== The task ==
Reproduce word for word the line holding "You are a GUI" and all lines after it in the data, through the end, leaving out pictures.

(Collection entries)
------
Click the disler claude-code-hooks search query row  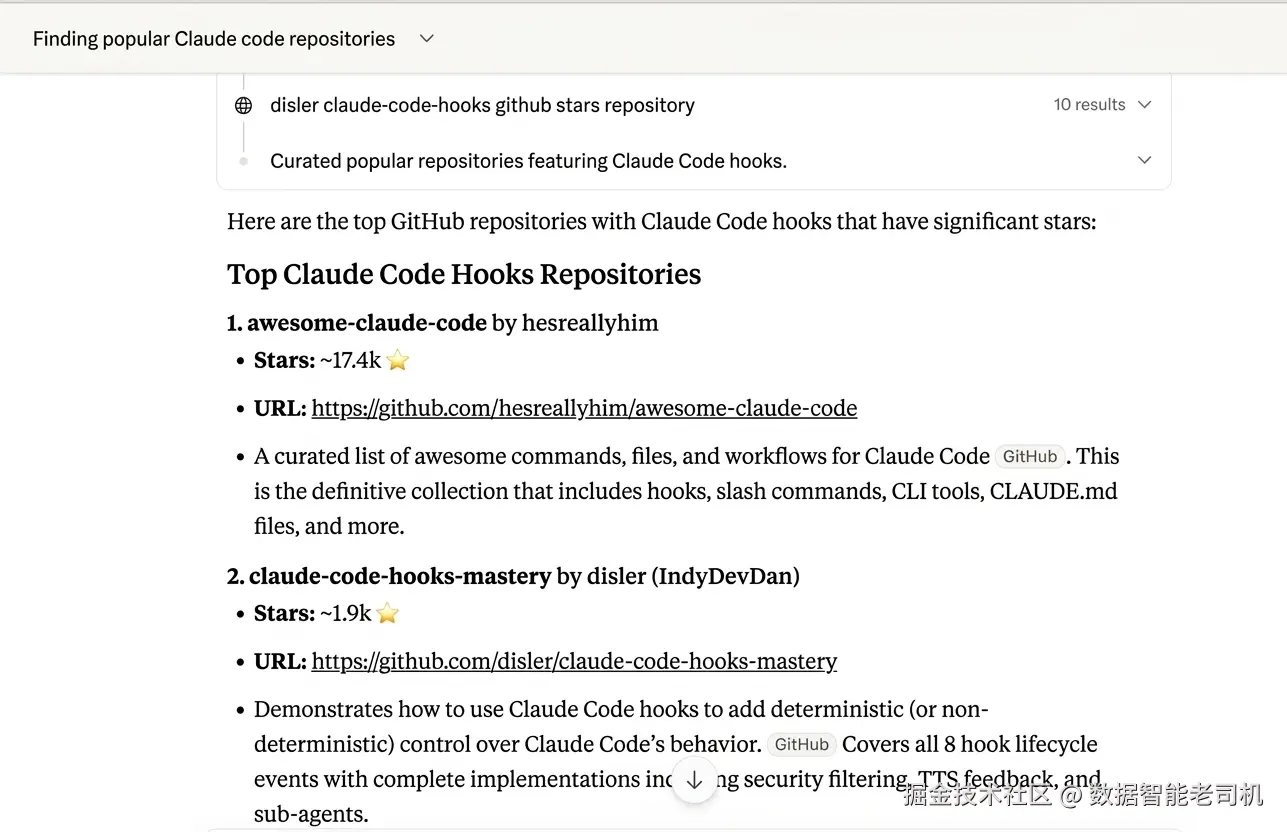(482, 105)
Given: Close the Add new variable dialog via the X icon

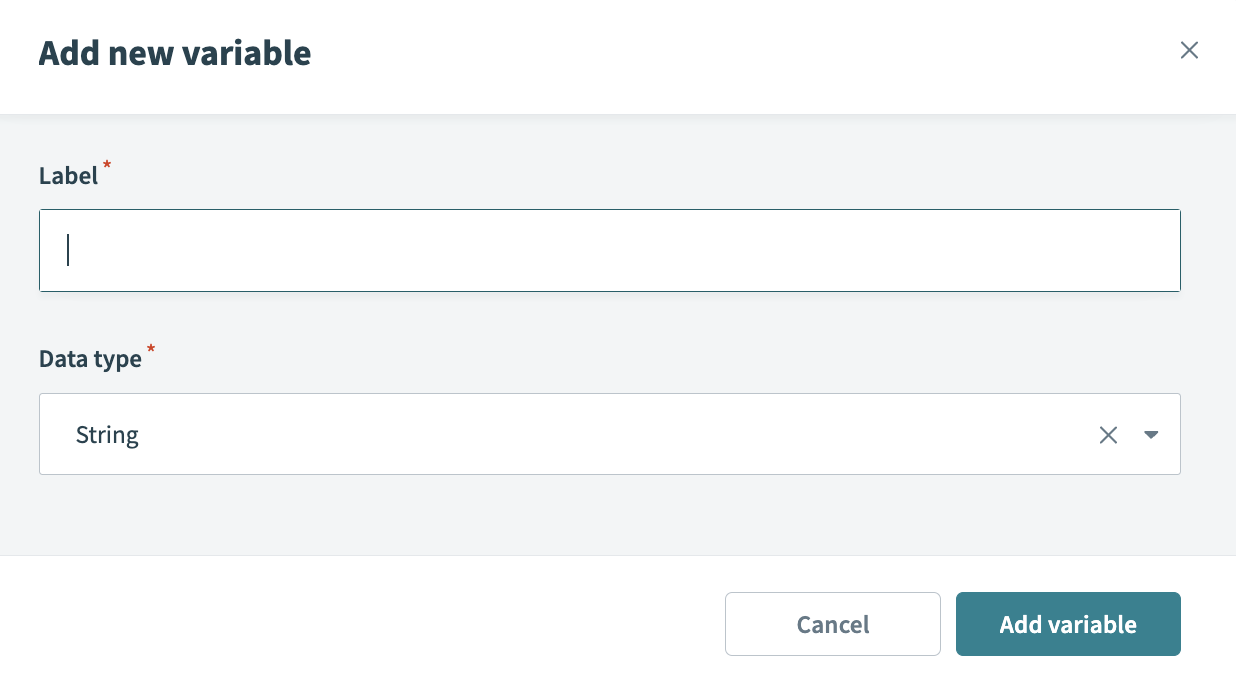Looking at the screenshot, I should [1189, 49].
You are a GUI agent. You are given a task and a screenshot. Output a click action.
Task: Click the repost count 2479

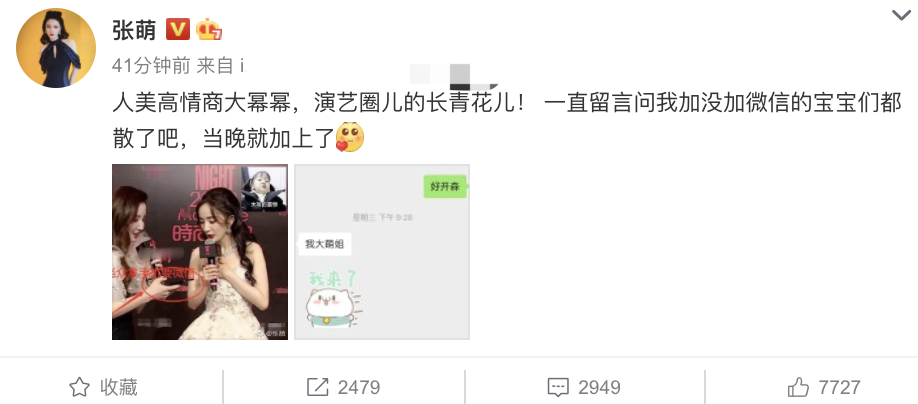pyautogui.click(x=359, y=388)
------
== Answer to this problem ==
You are a GUI agent. You are given a task and a screenshot. Output a click action.
Task: Click the repost count 2479

pyautogui.click(x=359, y=388)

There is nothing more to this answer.